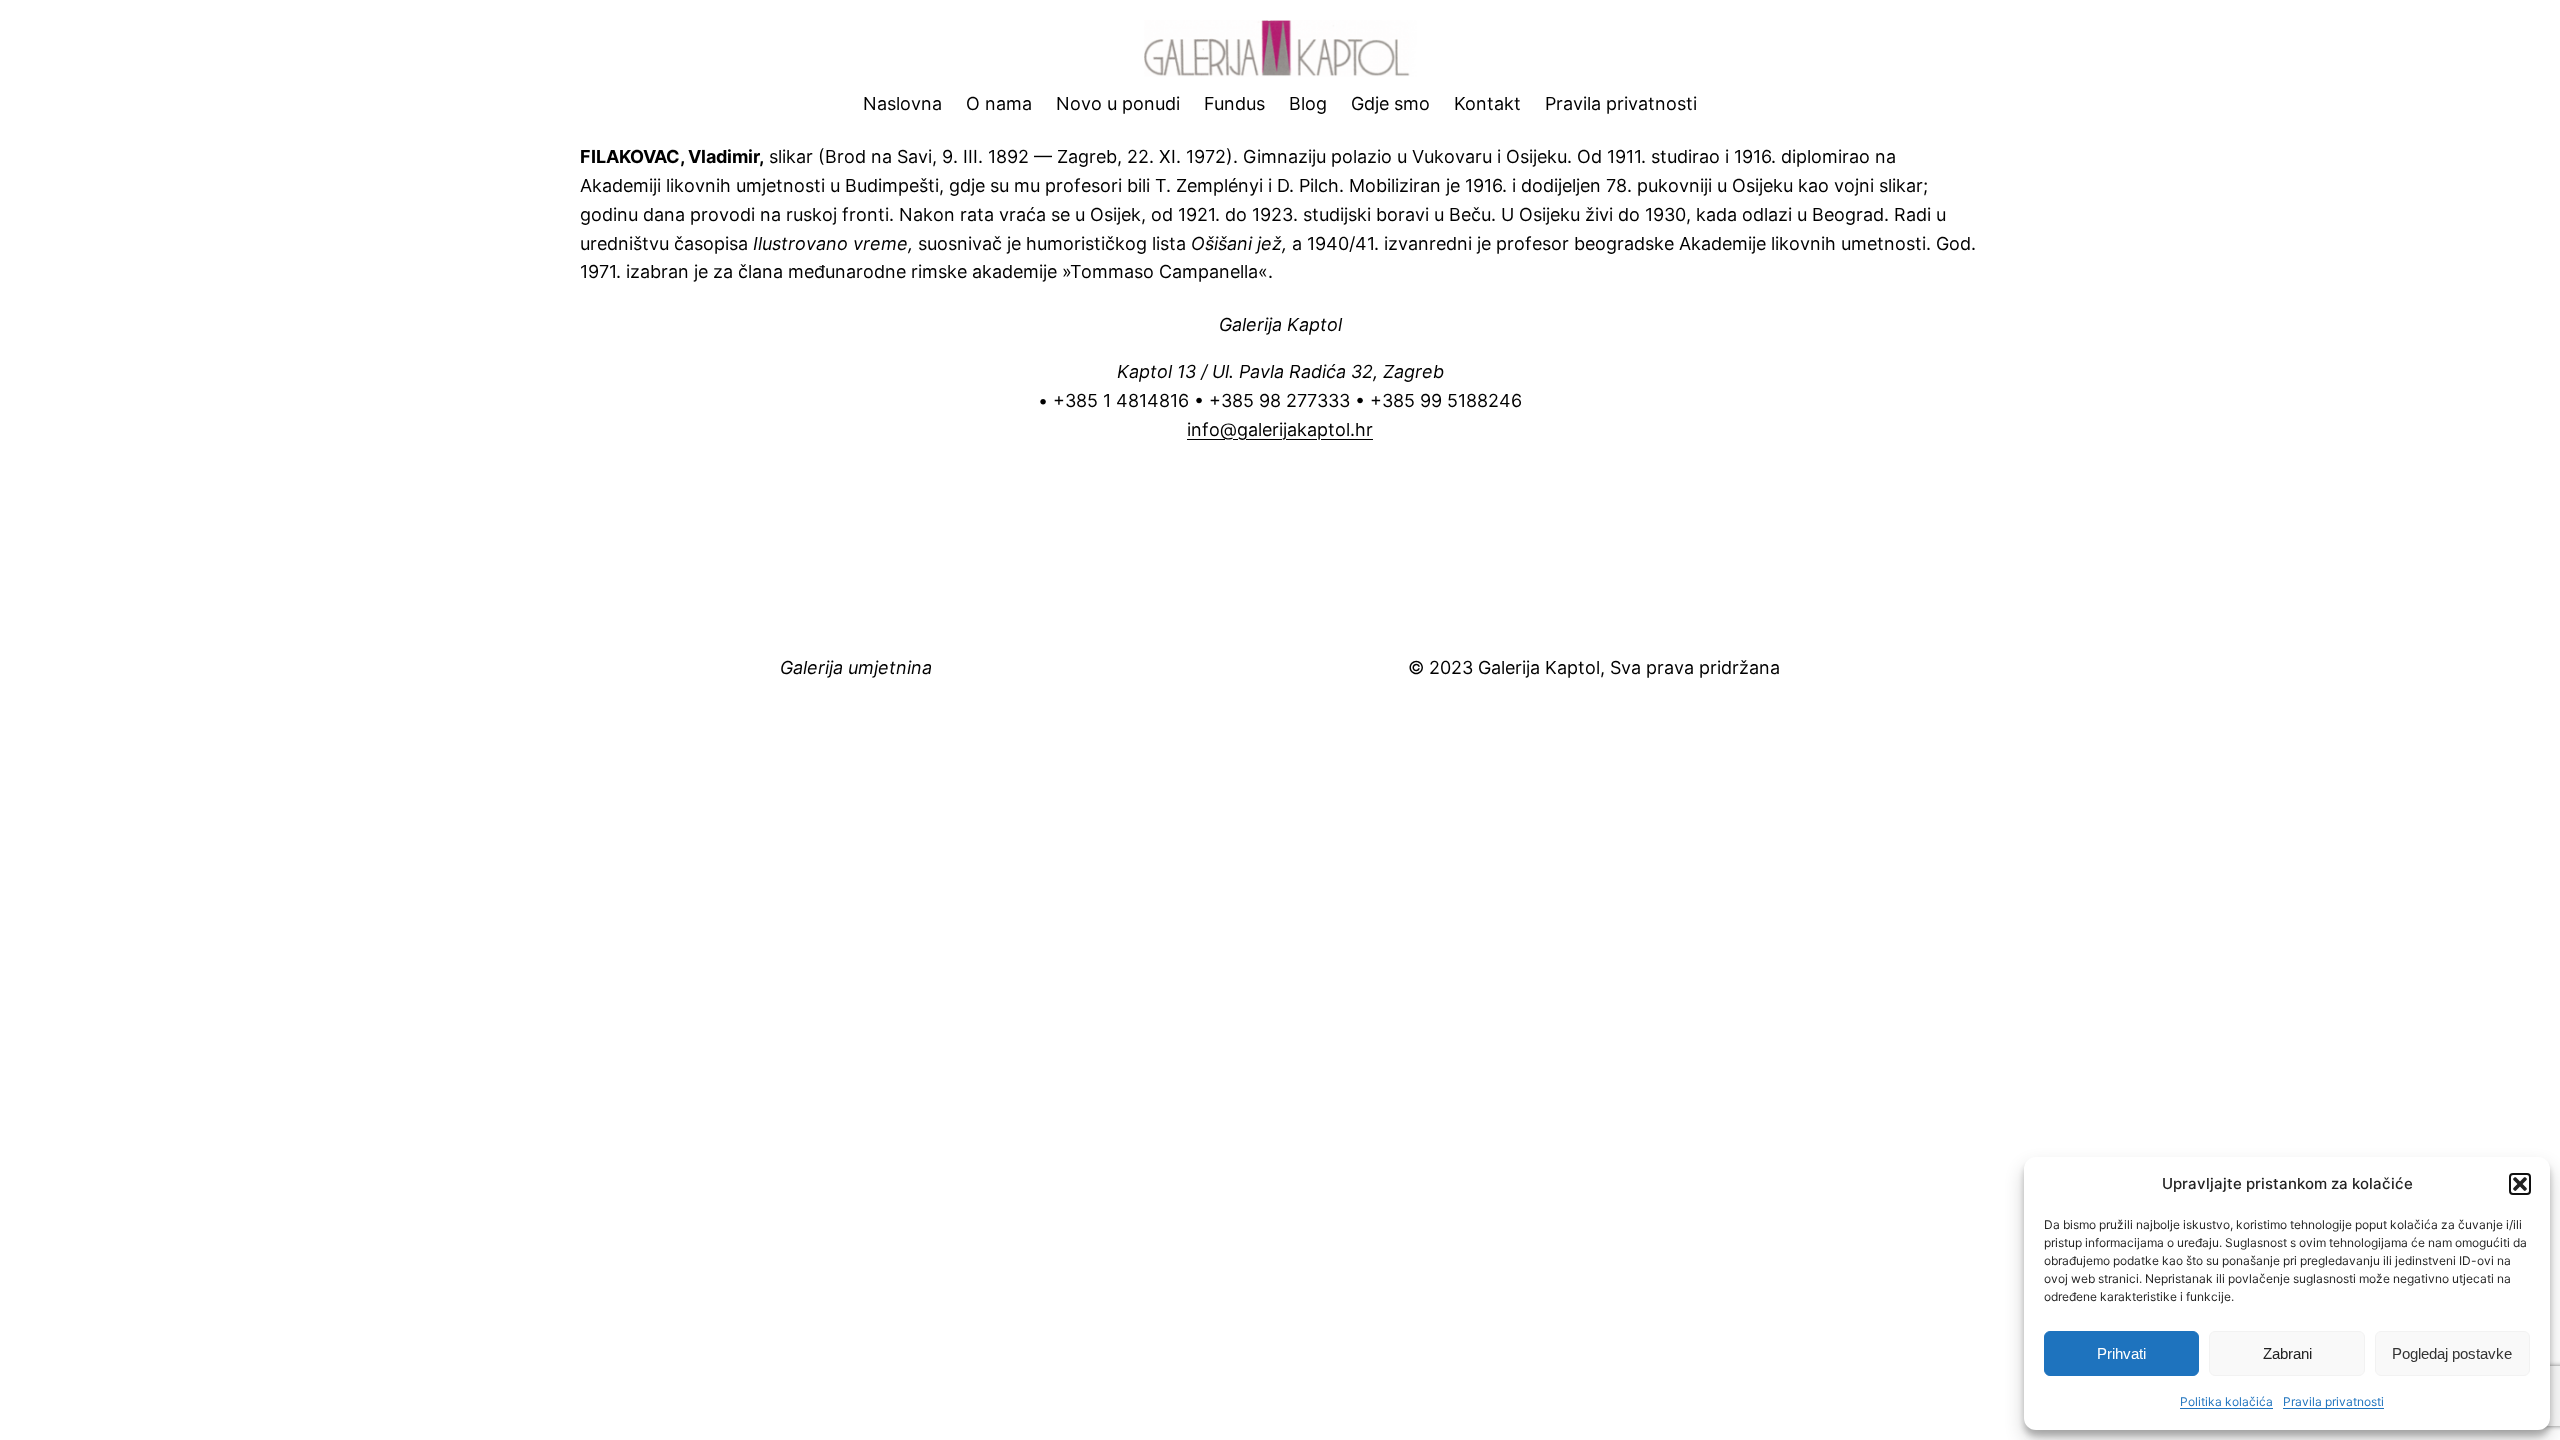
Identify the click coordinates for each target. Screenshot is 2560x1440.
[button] (2520, 1184)
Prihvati (2121, 1353)
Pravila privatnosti (2333, 1401)
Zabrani (2287, 1353)
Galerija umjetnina (856, 667)
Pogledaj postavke (2452, 1353)
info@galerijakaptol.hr (1280, 429)
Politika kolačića (2226, 1401)
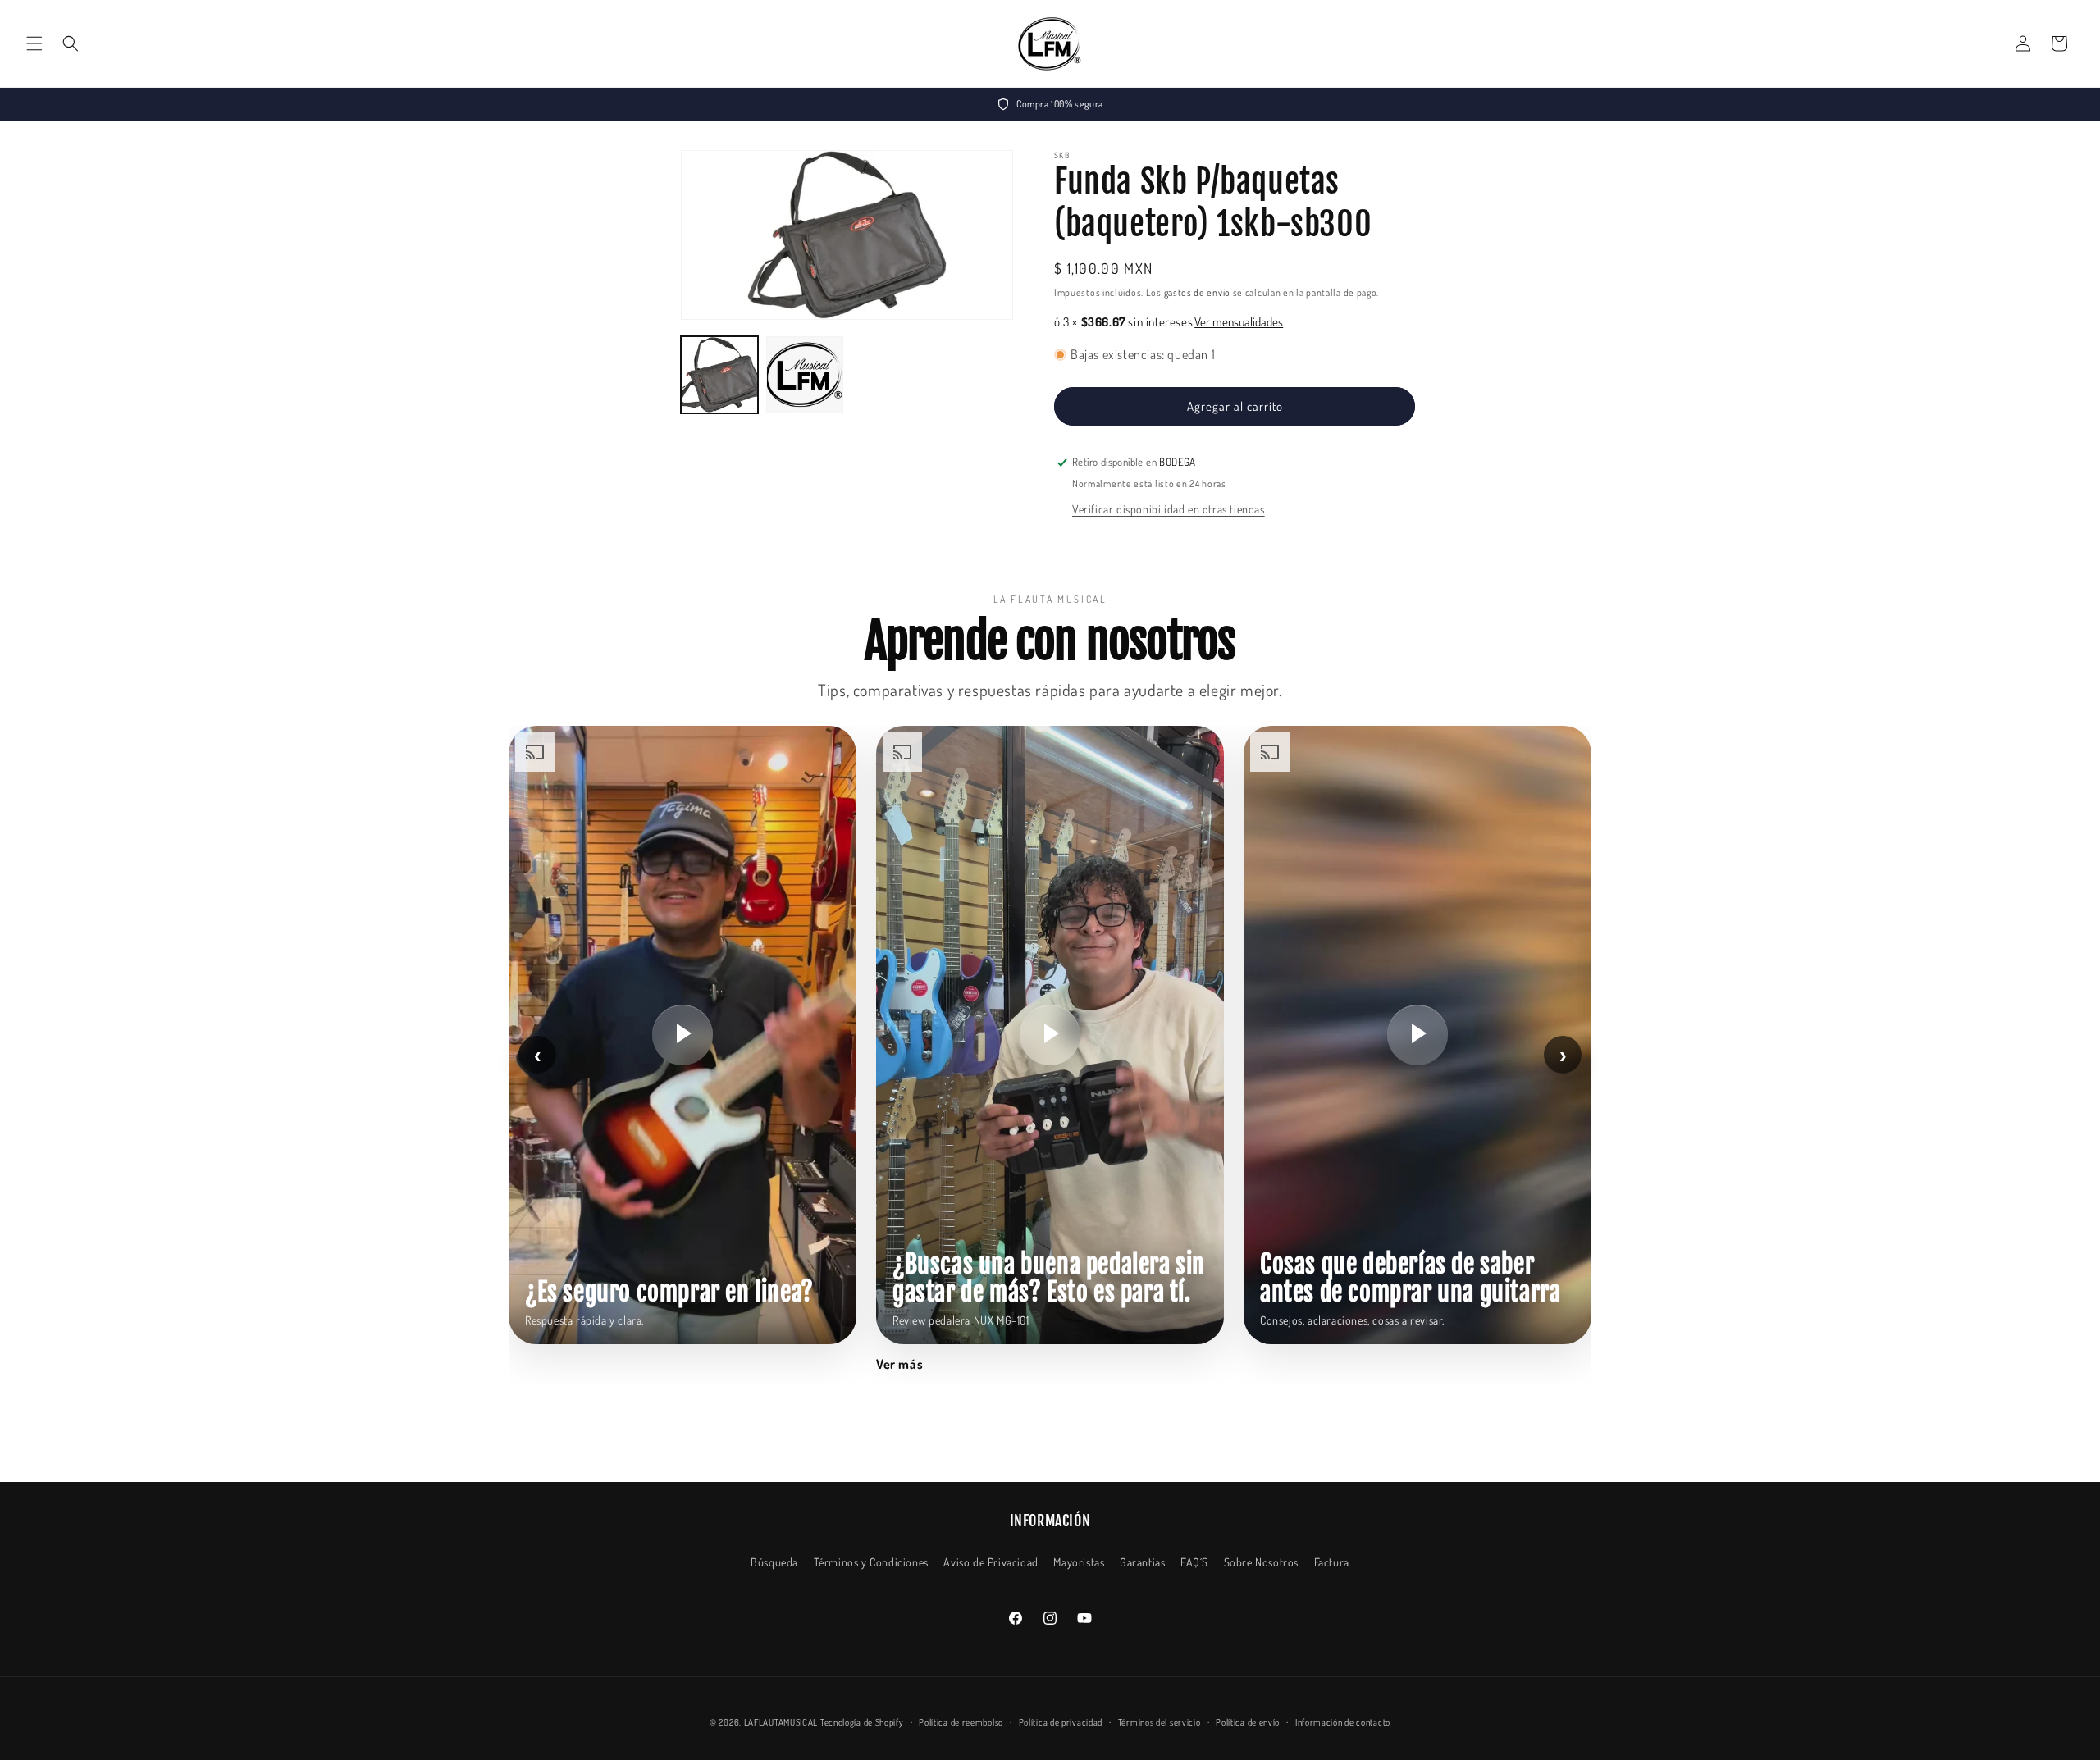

· · · ·

AIM OF THE TASK: Output the listing exactly, without images.

ANSWER BELOW:
Identify the click coordinates for each target. Screenshot is 2560x1440.
[button] (2520, 1184)
Prihvati (2121, 1353)
Pravila privatnosti (2333, 1401)
Zabrani (2287, 1353)
Galerija umjetnina (856, 667)
Pogledaj postavke (2452, 1353)
info@galerijakaptol.hr (1280, 429)
Politika kolačića (2226, 1401)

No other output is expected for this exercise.